=== Supplied material ===
=====
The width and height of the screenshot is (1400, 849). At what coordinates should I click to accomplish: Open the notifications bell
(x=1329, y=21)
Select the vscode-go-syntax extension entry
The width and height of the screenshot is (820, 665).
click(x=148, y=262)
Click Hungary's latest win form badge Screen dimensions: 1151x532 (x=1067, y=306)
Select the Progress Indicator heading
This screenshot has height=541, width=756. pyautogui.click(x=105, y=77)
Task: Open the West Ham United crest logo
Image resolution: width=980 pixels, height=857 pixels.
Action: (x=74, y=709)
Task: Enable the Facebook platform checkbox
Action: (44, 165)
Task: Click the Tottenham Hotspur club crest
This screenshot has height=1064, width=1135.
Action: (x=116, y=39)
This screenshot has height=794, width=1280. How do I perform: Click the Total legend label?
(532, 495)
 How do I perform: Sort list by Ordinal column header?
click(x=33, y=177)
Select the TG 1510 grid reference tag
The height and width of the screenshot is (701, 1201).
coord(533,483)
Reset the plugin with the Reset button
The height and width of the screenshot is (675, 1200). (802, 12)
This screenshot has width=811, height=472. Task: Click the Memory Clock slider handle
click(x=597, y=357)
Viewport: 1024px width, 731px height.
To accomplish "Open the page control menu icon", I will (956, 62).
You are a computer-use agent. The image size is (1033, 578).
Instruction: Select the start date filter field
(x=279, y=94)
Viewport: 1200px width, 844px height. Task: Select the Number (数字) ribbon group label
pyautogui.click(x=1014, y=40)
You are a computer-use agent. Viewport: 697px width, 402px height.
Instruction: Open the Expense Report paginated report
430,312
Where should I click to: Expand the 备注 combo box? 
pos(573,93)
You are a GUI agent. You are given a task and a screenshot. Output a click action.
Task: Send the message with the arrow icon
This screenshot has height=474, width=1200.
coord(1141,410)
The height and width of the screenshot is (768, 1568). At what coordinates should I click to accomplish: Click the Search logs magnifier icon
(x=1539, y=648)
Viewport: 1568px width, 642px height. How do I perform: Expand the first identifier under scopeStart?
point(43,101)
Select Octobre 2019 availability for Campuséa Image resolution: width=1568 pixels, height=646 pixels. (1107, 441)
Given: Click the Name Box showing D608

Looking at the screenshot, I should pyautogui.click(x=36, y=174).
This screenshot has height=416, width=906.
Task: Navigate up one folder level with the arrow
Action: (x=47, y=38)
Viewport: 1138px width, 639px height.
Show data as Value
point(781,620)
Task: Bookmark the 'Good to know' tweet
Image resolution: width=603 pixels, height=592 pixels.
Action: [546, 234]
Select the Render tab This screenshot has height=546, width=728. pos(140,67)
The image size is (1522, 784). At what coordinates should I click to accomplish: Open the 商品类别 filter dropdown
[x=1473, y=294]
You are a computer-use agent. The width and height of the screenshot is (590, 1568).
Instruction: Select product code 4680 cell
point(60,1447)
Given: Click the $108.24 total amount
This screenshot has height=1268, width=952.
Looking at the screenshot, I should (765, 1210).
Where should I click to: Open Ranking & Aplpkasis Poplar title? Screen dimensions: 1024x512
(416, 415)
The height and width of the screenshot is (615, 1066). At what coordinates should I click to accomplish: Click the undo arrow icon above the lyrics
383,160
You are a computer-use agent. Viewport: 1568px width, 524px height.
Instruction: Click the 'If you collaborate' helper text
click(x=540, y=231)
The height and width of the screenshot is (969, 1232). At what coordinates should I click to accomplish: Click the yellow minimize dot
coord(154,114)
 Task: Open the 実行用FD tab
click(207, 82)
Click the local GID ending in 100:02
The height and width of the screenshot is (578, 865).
=====
=== What the exercise asks ===
Copy out, line for line and unchanged, the part of the data that opens with the line containing "Task: Open the West Ham United crest logo" and closes with the line containing "Select Octobre 2019", both of those lines included.

=== Answer to this exercise ===
Task: Open the West Ham United crest logo
Image resolution: width=980 pixels, height=857 pixels.
Action: (x=74, y=709)
Task: Enable the Facebook platform checkbox
Action: (44, 165)
Task: Click the Tottenham Hotspur club crest
This screenshot has height=1064, width=1135.
Action: (x=116, y=39)
This screenshot has height=794, width=1280. How do I perform: Click the Total legend label?
(532, 495)
 How do I perform: Sort list by Ordinal column header?
click(x=33, y=177)
Select the TG 1510 grid reference tag
The height and width of the screenshot is (701, 1201).
coord(533,483)
Reset the plugin with the Reset button
The height and width of the screenshot is (675, 1200). (802, 12)
This screenshot has width=811, height=472. Task: Click the Memory Clock slider handle
click(x=597, y=357)
Viewport: 1024px width, 731px height.
To accomplish "Open the page control menu icon", I will (956, 62).
You are a computer-use agent. The image size is (1033, 578).
Instruction: Select the start date filter field
(x=279, y=94)
Viewport: 1200px width, 844px height. Task: Select the Number (数字) ribbon group label
pyautogui.click(x=1014, y=40)
You are a computer-use agent. Viewport: 697px width, 402px height.
Instruction: Open the Expense Report paginated report
430,312
Where should I click to: Expand the 备注 combo box? 
pos(573,93)
You are a GUI agent. You are given a task and a screenshot. Output a click action.
Task: Send the message with the arrow icon
This screenshot has height=474, width=1200.
coord(1141,410)
The height and width of the screenshot is (768, 1568). At what coordinates should I click to accomplish: Click the Search logs magnifier icon
(x=1539, y=648)
Viewport: 1568px width, 642px height. How do I perform: Expand the first identifier under scopeStart?
point(43,101)
Select Octobre 2019 availability for Campuséa Image resolution: width=1568 pixels, height=646 pixels. (1107, 441)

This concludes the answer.